= Dragon Storm (game) =

Tabletop role-playing game

Dragon Storm is a role-playing game which is also a collectible common-deck card game, published by Susan Van Camp and Mark Harmon through Black Dragon Press. Van Camp had acquired the company in late 1996 after it had problems publishing Tempest of the Gods. Under her leadership, development of Tempest of the Gods was terminated to focus on Dragon Storm.

All required statistics and rules are printed on the cards. There are two types of cards: Gamemaster cards for adventure generation and Player cards for character generation. An expansion set, titled Kanchaka Valley, is available in booster form, and additional deluxe cards were created and sold on an individual basis. This is collectively known as Classic Dragon Storm.

Over past several years, Dragon Storm 2.0 (DS 2.0) has been created and developed. DS 2.0 is an updated version of the game that takes into account the first 15 years of play and corrects some errors that crept into the game over time. It also utilizes a new modular character creation system, which allows players to fully customize their characters. The Classic system, while totally viable, is more restrictive. There is also a dwindling supply of Classic product available. DS 2.0 is currently under the purview and production of The Guild for Dragon Storm.

==Setting==
Dragon Storm is a role-playing game about shapeshifters: human werewolves, dwarven gargoyles, human dragons and elven unicorns.

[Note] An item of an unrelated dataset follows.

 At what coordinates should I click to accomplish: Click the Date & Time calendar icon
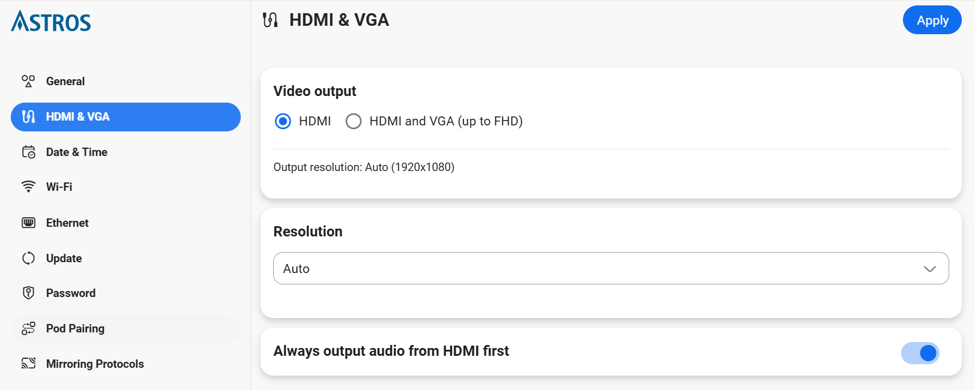click(x=28, y=152)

These characters live in an area known as the Stormlands. They use supernatural powers to battle powerful enemies, and to save the world from Dragon Storms. Most Stormlanders live like peasants of the European Middle Ages. They are ruled by nobles, who spend their time fighting for control of Stormland city-states. These struggles mean little to most people, who live in isolated villages scattered throughout the land. Magic is more important to Stormlanders. They respect Od, the force of pure magic, used by wizards, witches and shamans to heal and protect. They fear Warp, corrupt magic used by necromancers to debase and destroy. Warp can blight a land, poisoning water and tainting the soil. It twists living things into Warpspawn and plague beasts, insane monsters who kill for pleasure.

Stormlanders are superstitious, tough and resigned to their fate. They take consolation in the worship of Elethay, goddess of the earth.

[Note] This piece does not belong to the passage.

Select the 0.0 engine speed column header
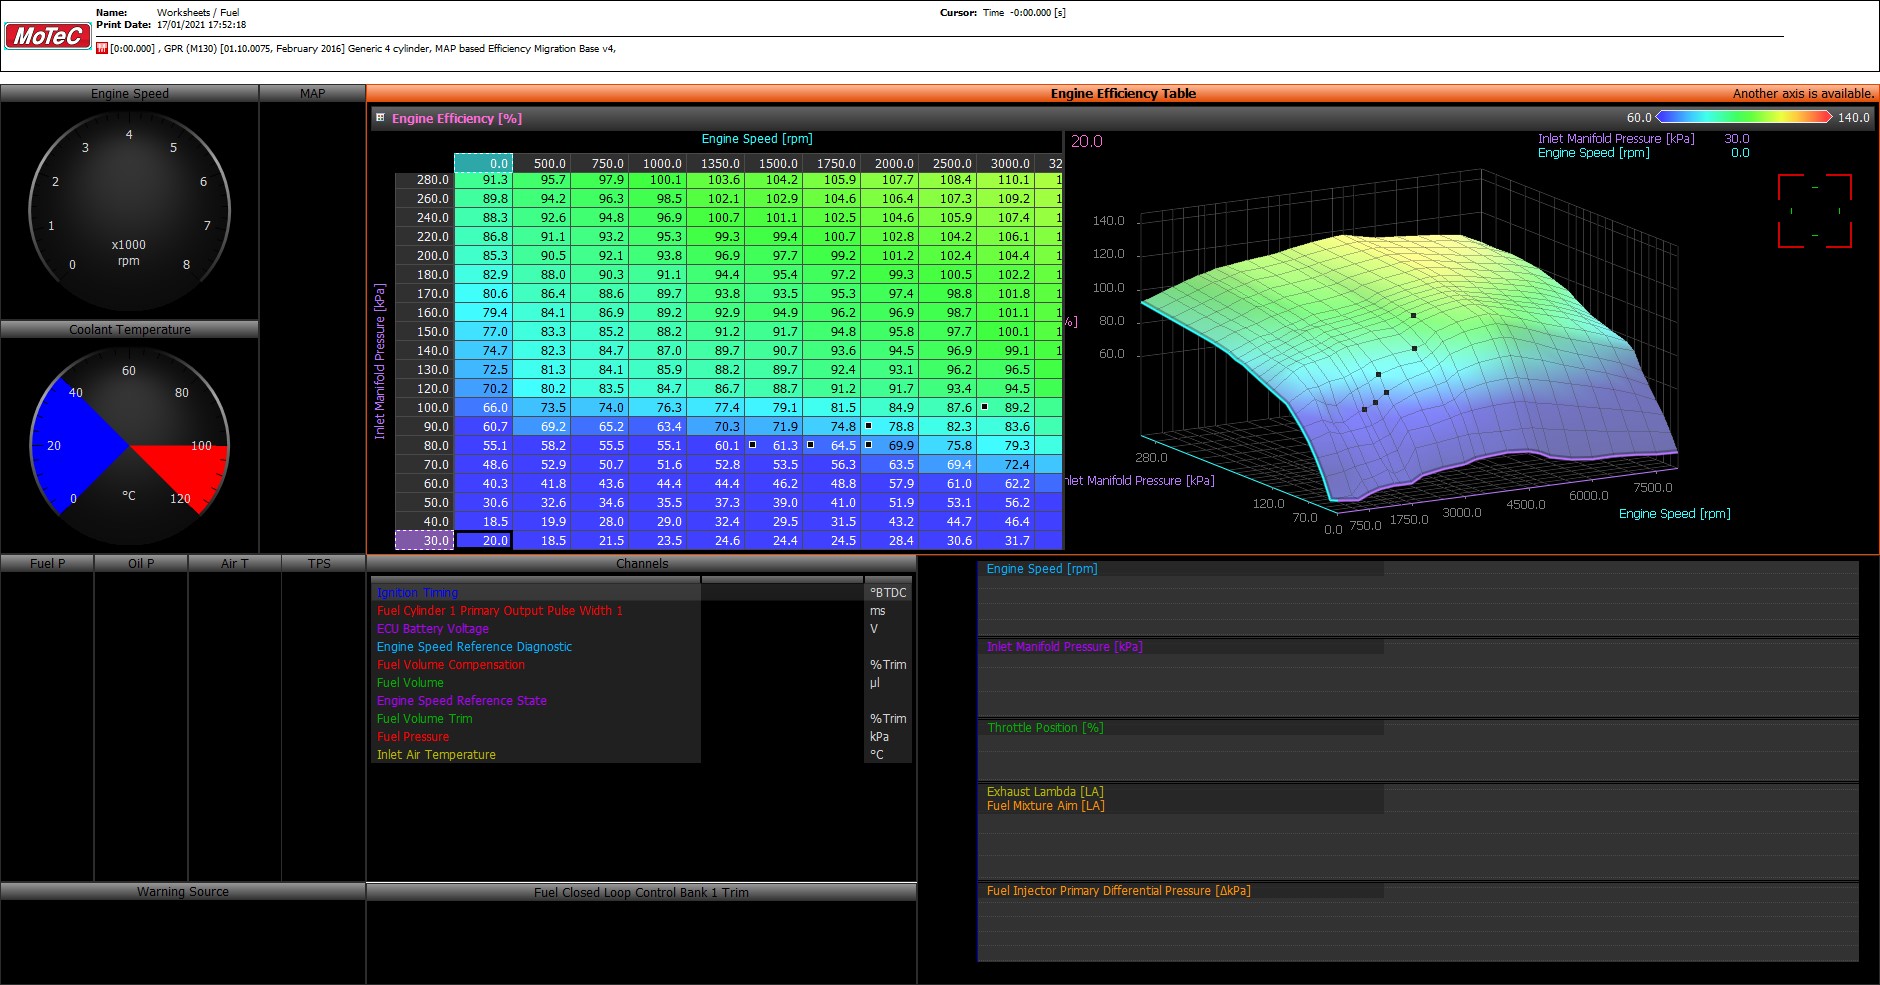 (484, 163)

Few peasants dare hope for better times ahead. Only the elders talk about Valarian Champions, legendary heroes who will save the people from the storms. The Stormlands got its name from dragon storms, tempests of wild magic that ruin crops, level homes, and cause the tox, a horrible disease that twists body and soul. It is little wonder that Stormlanders who suffer misfortune are called storm-struck. When caught in the open by a dragon storm, young adults sometimes transform into shapeshifters. Elves become unicorns, dwarves become gargoyles and a human might turn into a werewolf or a dragon. After the storm passes, these shape shifters return to their mortal form, and are able to control their ability to change shape. No one understands why some people change, but it is a fearful thing. Shapeshifters are magical beings with strange and disturbing powers: Gargoyles can reach through solid stone, unicorns can heal with a touch of their horns, werewolves fight with terrifying fury and dragons can breathe fire. These abilities unsettle most Stormlanders, but they are even more frightened of necromancers, evil wizards who hunt shape shifters. Necromancers can drain shape shifters of their natural magics, using the power to fuel toxic spells. Feared by their families and hunted by necromancers, these young shape shifters usually flee their homes before anyone discovers what they have become.

In Dragon Storm, players role-play a shapeshifter or an orc. Their opponents are necromancers, Warpspawn and adventurers; their allies are Elethay worshippers and Prismatic Wizards, who oppose necromancers and all their works. Long-lasting characters may acquire a mentor. These veteran spell casters and warriors are dedicated to the destruction of necromancers and Warp.

Characters befriended by mentors can become Valarian's Champions, and join the fight against the evil poisoning the world.

==Reception==
Andy Butcher reviewed Dragon Storm for Arcane magazine, rating it a 6 out of 10 overall. Butcher comments that "As an introduction to roleplaying, Dragon Storm has a great deal of potential for both players and referees, especially those with prior experience of one or more CCGs. It's a quick and easy system which requires a minimum of set-up time, and could prove to be a lot of fun."